Defendants’ certification does not even allow me to conclude with any certainty that Plaintiff’s counsel received the draft motion. Sending a copy of a motion does not guarantee that Plaintiff’s counsel actually received, let alone reviewed, considered, and declined to agree to any of the requested relief before Defendant filed it.
It goes on from there, but I'm guessing that's a no.


Anonymous said...

Silly. Talk about missing the point of the Rule. The Mag just spent countless time complaining (to no end) about compliance with a silly rule.

The rule is well meaning, but ends up creating MORE fees.

Anonymous said...

Typical federal court formalism. If the motion is uncontested it will say so, otherwise IT IS OPPOSED.

Anonymous said...

look! a state hack sober and its 146 pm!

Rumpole said...

He's got a stick up his ass. But then, he always did.

Anonymous said...

federal court. form over substance.

Kissimmee Kid said...

This is typical federal court bullshit. Do not expect justice in the courts of the United States. If you are rich, you may not get screwed, but form will be elevated over substance. Pompous a-holes, bench and bar alike.

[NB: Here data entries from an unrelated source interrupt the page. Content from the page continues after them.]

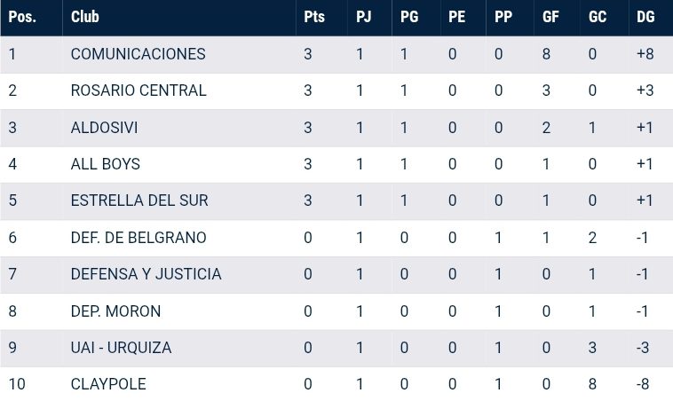Select UAI - URQUIZA in the standings
Viewport: 673px width, 401px height.
(121, 348)
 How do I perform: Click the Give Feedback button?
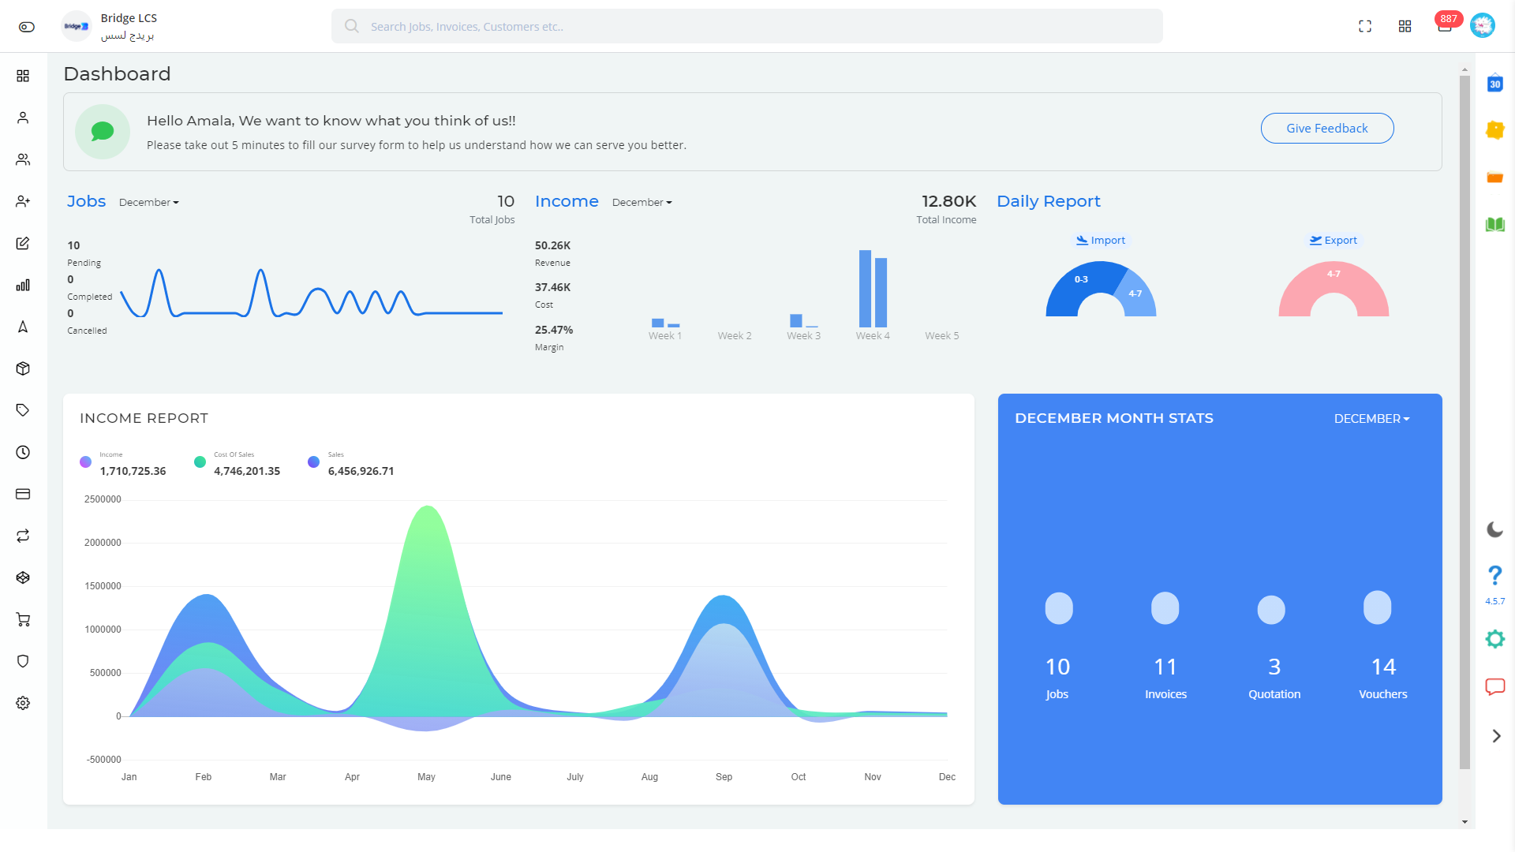(x=1328, y=128)
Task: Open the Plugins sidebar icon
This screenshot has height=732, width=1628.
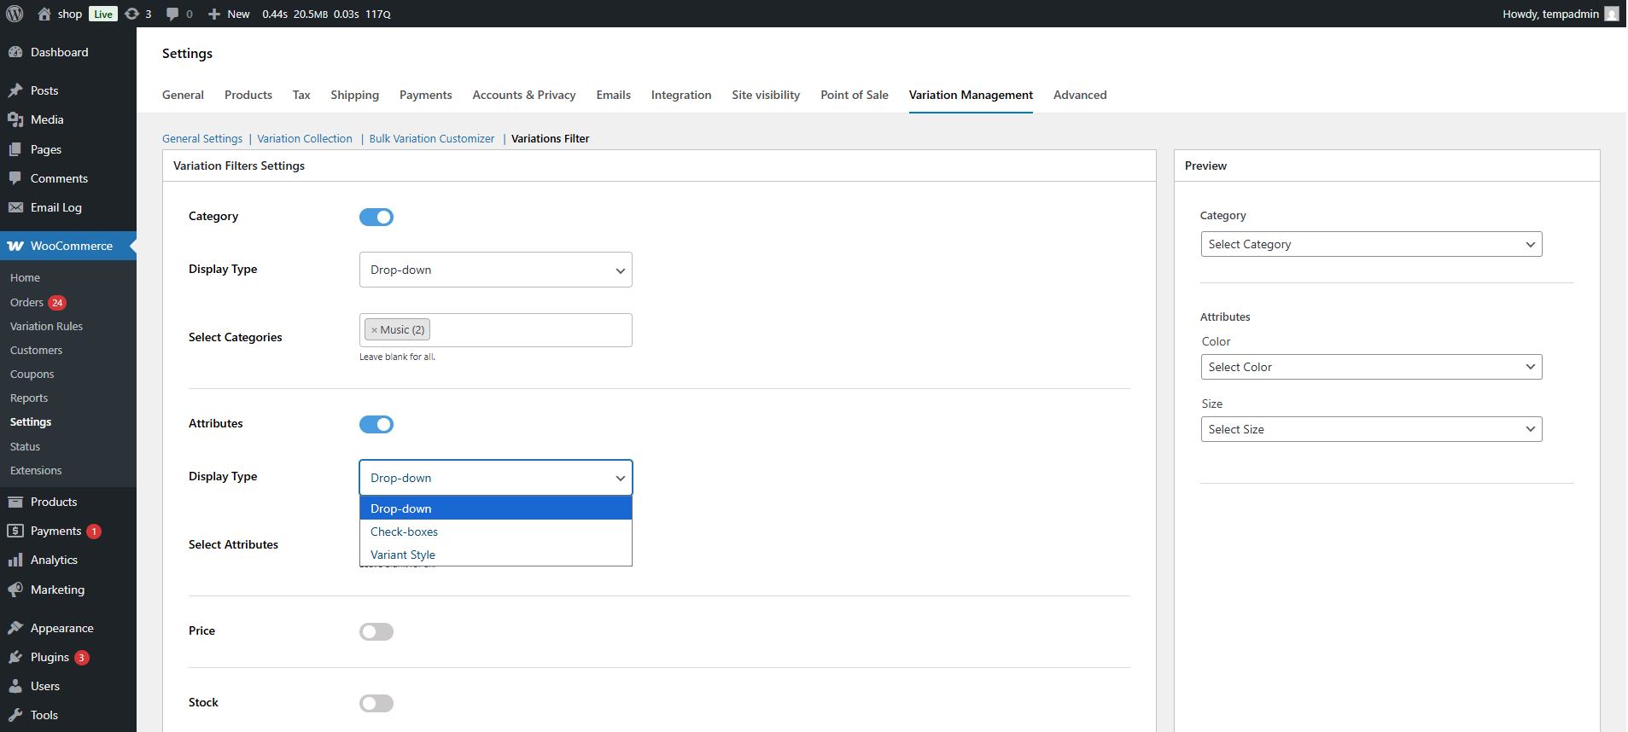Action: click(x=15, y=657)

“Pre-file conference,” what a freaking waste of time. The losing Plaintiff don’t want to pay nutten; make his lawyer burn hours in a case he won’t get paid on? How classy. Rub his nose in it. Make him meet, you can't rule on a simple motion, but you can make him meet. “Help wanted: federal magistrate, must be petty and vindictive, heath insurance provided.”

How hard is it to tax costs? What a lazy pos this magistrate is. He’d rather bloviate on for pages then sit down and do his freaking job. Tax the taxable costs you moron!